Hut site, Glandine, Co. Kerry
Co. Kerry |
Settlement Sites
On the eastern slopes of the Finglas river valley in Kerry, a small circular hut sits pressed against the outer wall of an ancient enclosure, its entrance gap still facing west after more than a thousand years.
What makes the arrangement quietly odd is that the hut sits outside the main enclosure rather than within it, tucked against the bank as though seeking shelter from it, while somewhere beneath the enclosure's interior a souterrain, a roofed underground passage or chamber typically used for storage or refuge, runs through the earth, now entirely inaccessible.

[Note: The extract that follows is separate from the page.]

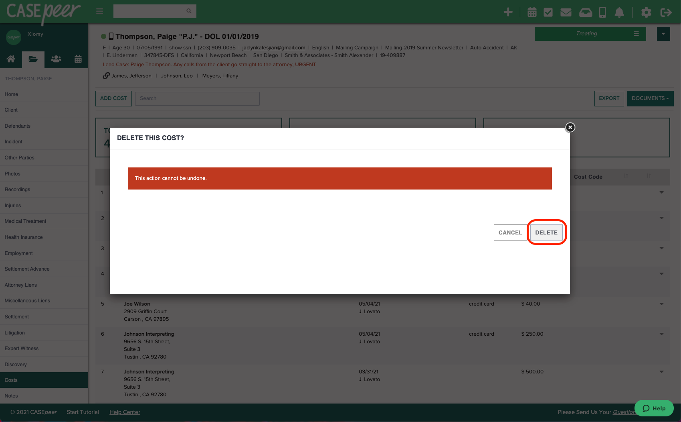Select the home icon in the sidebar
681x422 pixels.
click(11, 59)
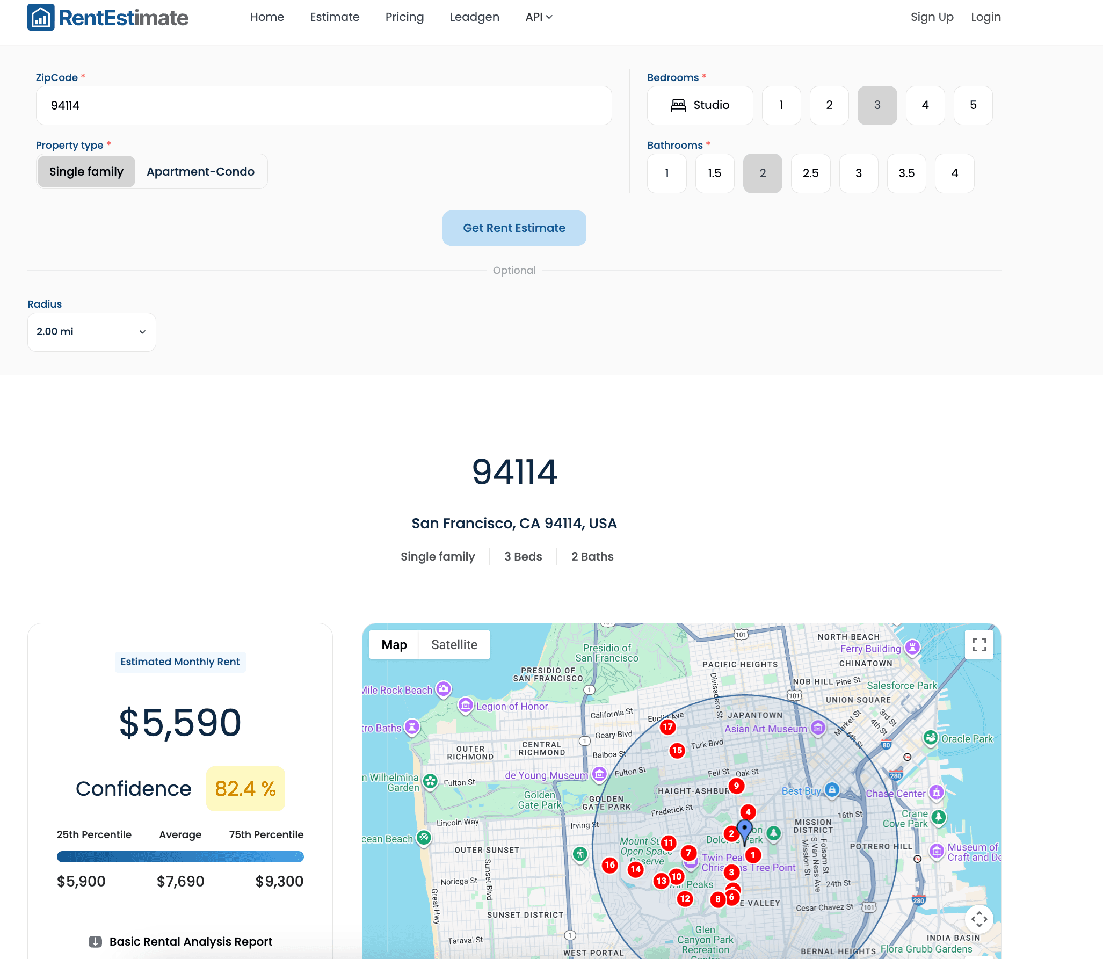Toggle 4 bedrooms selection

pyautogui.click(x=925, y=105)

The enclosure itself is a univallate rath, meaning a ringfort defined by a single encircling bank and ditch, a type of defended farmstead common across early medieval Ireland, typically associated with the period between roughly the fifth and twelfth centuries. This one occupies a commanding position on the valley slope, with wide views to the east over the Finglas river valley on the Dingle Peninsula. The circular hut abutting its western bank is modest even by the standards of its era: three metres in internal diameter, defined by an earthen bank reinforced with some stone, that bank rising to 1.7 metres on the side it shares with the main enclosing wall, and dropping to just half a metre on the opposite side. The entrance gap, 2.5 metres wide, faces west. The structure was documented in J. Cuppage's 1986 archaeological survey of the Corca Dhuibhne region of the Dingle Peninsula, a survey that remains one of the more thorough records of this densely layered landscape.